Stored data entries
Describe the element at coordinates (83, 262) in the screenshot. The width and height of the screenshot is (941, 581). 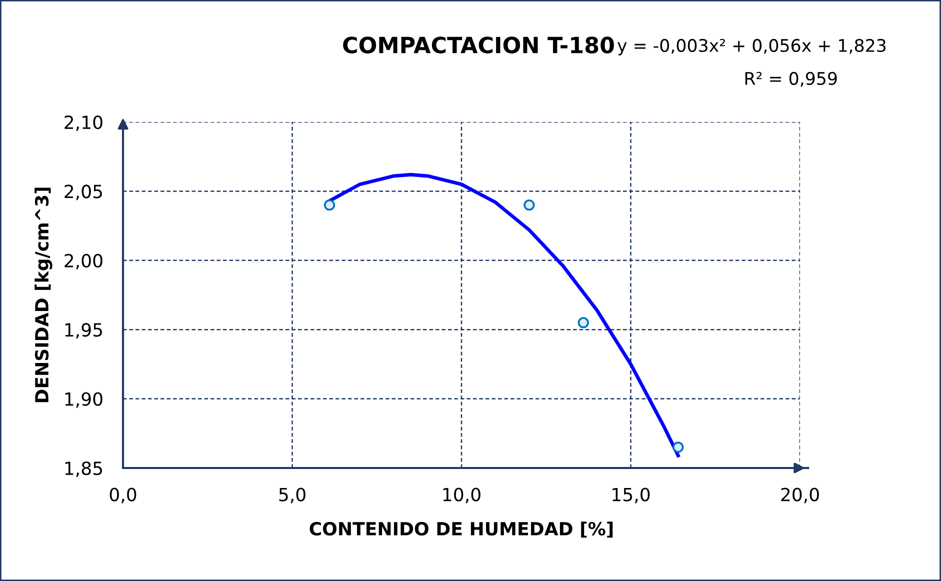
I see `y-tick-label: 2,00` at that location.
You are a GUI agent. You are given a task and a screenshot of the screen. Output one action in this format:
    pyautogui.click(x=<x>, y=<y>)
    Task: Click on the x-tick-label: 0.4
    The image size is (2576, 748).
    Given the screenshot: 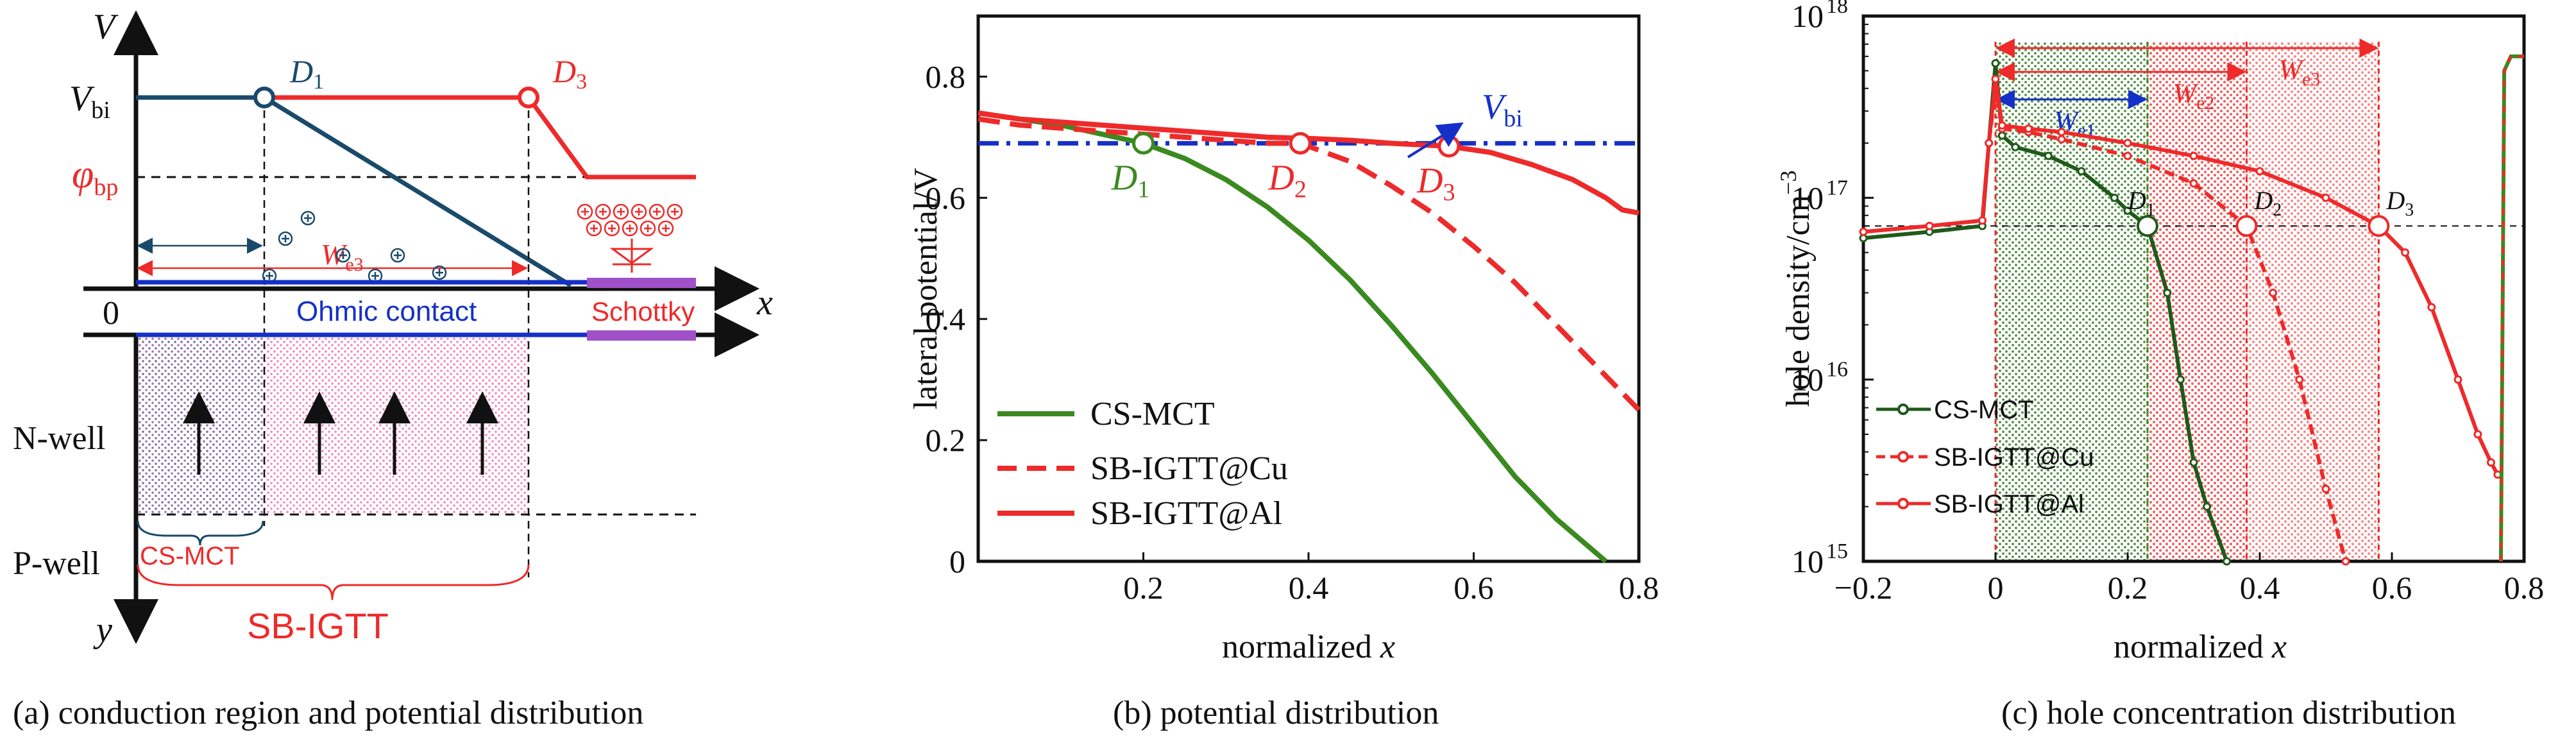 What is the action you would take?
    pyautogui.click(x=1309, y=588)
    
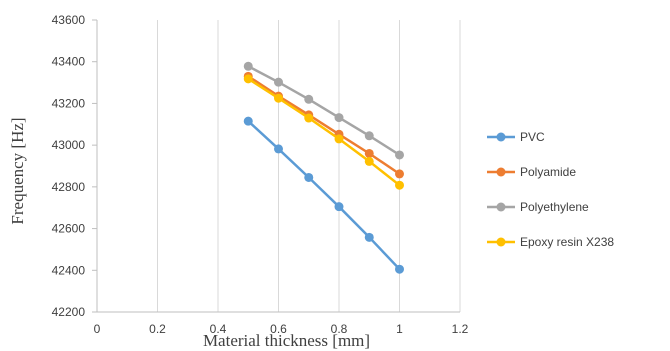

Task to carry out: Can you turn the stretch from the start of the items through the line containing "at that location." into a numbered list, omitting blank lines and leaving out the pictures?

Task output:
1. Describe the element at coordinates (83, 262) in the screenshot. The width and height of the screenshot is (941, 581). 
2. I see `y-tick-label: 2,00` at that location.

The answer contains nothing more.